● Requirement
Copy the data word for word, starting at the line that contains "The image size is (670, 502)." and ending at the line that contains "Looking at the screenshot, I should pos(396,111).", with both of those lines included.

- - - - - - -

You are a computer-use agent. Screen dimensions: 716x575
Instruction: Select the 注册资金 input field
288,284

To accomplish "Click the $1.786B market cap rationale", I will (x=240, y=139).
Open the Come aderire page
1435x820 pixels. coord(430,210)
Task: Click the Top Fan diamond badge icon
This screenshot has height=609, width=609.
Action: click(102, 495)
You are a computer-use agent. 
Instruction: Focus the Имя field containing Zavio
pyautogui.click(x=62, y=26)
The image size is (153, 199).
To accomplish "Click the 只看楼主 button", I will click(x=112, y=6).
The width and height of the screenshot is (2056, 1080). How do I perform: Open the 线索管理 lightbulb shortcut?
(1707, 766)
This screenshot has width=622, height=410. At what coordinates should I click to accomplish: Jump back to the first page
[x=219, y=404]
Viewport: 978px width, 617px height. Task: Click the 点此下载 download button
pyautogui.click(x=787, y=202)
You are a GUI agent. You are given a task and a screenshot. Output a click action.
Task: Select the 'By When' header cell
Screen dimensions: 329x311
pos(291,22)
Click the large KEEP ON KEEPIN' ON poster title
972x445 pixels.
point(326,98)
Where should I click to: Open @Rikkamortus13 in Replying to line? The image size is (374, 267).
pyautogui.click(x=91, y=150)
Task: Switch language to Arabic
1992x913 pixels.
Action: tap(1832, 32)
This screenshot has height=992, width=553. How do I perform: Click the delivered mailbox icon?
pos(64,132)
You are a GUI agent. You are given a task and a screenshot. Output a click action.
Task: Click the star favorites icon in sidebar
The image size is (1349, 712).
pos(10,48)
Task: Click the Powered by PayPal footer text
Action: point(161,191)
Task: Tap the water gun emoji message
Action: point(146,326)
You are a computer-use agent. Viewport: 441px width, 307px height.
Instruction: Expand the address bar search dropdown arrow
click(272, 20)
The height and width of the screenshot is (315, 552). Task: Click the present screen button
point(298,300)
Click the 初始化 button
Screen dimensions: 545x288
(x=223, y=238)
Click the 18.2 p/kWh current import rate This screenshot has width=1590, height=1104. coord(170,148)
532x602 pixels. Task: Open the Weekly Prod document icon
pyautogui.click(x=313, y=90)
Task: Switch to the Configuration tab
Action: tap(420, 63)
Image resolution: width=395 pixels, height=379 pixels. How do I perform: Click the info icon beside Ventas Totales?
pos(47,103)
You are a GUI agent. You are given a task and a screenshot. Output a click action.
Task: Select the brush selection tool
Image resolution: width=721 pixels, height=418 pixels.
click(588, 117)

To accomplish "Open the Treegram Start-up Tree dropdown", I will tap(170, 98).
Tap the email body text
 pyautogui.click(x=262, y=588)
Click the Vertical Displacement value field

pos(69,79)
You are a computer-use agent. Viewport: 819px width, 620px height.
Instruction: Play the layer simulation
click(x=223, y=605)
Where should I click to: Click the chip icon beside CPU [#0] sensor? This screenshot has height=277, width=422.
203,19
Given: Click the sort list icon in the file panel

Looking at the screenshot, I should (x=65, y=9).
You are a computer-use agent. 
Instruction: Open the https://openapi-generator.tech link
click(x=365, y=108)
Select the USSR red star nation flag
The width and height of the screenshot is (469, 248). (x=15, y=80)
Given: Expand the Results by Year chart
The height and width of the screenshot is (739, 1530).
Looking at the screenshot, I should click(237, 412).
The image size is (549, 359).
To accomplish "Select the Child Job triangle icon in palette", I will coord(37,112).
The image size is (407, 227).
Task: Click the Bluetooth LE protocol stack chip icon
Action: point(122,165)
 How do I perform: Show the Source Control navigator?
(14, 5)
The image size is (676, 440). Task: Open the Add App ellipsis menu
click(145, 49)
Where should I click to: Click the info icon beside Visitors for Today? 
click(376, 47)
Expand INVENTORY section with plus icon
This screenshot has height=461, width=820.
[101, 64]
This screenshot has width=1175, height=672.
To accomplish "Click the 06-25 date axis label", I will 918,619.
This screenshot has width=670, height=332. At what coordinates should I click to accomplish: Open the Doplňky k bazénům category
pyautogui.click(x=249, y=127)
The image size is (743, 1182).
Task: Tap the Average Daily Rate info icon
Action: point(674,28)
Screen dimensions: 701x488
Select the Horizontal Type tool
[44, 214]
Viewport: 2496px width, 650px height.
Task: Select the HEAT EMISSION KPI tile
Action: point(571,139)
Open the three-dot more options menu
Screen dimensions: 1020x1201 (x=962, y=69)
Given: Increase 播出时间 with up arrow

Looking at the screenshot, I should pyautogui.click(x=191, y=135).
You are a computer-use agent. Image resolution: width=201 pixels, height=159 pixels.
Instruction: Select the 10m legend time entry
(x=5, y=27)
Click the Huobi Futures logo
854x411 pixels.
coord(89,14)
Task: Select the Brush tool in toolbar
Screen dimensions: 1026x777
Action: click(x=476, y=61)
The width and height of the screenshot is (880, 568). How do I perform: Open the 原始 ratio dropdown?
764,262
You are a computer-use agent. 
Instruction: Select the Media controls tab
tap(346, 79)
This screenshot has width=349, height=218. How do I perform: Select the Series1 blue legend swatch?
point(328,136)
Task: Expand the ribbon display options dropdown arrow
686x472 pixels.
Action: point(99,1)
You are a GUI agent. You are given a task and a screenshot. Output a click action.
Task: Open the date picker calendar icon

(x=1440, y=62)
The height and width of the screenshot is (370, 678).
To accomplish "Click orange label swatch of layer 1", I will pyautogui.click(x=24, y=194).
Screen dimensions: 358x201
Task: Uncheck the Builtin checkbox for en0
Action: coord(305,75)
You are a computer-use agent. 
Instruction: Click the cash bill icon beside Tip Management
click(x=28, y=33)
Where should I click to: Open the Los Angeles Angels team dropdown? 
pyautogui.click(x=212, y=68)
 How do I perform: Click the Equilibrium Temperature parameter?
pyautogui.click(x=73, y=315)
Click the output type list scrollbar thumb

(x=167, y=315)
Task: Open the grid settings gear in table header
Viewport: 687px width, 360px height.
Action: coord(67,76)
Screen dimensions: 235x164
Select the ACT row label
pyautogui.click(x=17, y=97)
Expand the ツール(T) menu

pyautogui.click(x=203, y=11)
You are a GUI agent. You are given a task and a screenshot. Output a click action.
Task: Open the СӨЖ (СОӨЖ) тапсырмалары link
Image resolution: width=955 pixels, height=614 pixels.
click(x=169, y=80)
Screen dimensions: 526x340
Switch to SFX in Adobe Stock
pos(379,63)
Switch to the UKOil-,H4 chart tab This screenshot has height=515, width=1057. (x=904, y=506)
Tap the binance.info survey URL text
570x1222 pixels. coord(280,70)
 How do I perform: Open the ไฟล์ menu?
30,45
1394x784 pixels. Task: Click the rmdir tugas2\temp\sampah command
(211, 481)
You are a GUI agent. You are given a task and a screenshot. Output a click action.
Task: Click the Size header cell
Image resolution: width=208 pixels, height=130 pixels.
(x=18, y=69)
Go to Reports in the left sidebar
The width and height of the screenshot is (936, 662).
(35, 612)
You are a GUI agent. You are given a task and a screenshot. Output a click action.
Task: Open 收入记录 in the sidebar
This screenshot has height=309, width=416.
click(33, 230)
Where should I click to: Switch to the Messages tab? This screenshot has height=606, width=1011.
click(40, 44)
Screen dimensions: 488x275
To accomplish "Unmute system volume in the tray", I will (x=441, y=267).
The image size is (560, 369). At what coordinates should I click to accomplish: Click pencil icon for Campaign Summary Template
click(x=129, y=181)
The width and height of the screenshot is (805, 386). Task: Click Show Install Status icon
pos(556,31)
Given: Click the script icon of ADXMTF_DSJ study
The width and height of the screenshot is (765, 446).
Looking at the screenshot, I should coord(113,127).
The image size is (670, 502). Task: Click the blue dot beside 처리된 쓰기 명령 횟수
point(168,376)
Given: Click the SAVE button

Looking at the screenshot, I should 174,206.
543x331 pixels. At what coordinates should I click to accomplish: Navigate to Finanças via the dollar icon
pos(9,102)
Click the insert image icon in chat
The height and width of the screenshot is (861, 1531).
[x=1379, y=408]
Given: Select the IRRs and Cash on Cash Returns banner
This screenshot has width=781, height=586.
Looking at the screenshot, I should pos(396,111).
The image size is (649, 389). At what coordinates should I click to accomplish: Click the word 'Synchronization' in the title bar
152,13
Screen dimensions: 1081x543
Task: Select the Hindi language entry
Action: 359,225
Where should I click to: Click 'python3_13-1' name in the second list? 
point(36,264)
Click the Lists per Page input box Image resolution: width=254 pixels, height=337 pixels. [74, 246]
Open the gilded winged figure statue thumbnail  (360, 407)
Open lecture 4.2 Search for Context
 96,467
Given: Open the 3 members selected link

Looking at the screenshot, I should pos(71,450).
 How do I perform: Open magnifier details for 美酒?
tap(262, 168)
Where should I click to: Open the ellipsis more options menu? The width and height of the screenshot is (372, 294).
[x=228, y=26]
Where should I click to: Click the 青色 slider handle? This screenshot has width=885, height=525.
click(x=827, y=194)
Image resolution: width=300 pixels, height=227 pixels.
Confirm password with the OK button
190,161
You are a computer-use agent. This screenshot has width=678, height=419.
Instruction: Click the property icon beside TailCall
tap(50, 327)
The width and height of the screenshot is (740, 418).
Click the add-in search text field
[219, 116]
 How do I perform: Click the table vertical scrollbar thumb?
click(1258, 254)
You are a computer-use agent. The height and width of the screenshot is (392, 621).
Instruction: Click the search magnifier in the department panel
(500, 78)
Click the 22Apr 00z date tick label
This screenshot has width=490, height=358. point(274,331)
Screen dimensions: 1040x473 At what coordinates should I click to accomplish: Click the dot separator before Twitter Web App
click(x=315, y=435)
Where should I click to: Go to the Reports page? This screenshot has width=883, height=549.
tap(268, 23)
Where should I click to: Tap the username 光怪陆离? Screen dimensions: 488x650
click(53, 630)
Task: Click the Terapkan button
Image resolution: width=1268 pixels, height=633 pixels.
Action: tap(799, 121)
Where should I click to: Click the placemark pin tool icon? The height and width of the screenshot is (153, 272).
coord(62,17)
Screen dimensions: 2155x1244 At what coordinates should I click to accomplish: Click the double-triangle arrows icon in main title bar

- - - - - - -

● Exercise solution
The image size is (670, 502). Task: Click the blue dot beside 처리된 쓰기 명령 횟수
point(168,376)
Given: Click the SAVE button

Looking at the screenshot, I should 174,206.
543x331 pixels. At what coordinates should I click to accomplish: Navigate to Finanças via the dollar icon
pos(9,102)
Click the insert image icon in chat
The height and width of the screenshot is (861, 1531).
[x=1379, y=408]
Given: Select the IRRs and Cash on Cash Returns banner
This screenshot has width=781, height=586.
Looking at the screenshot, I should pos(396,111).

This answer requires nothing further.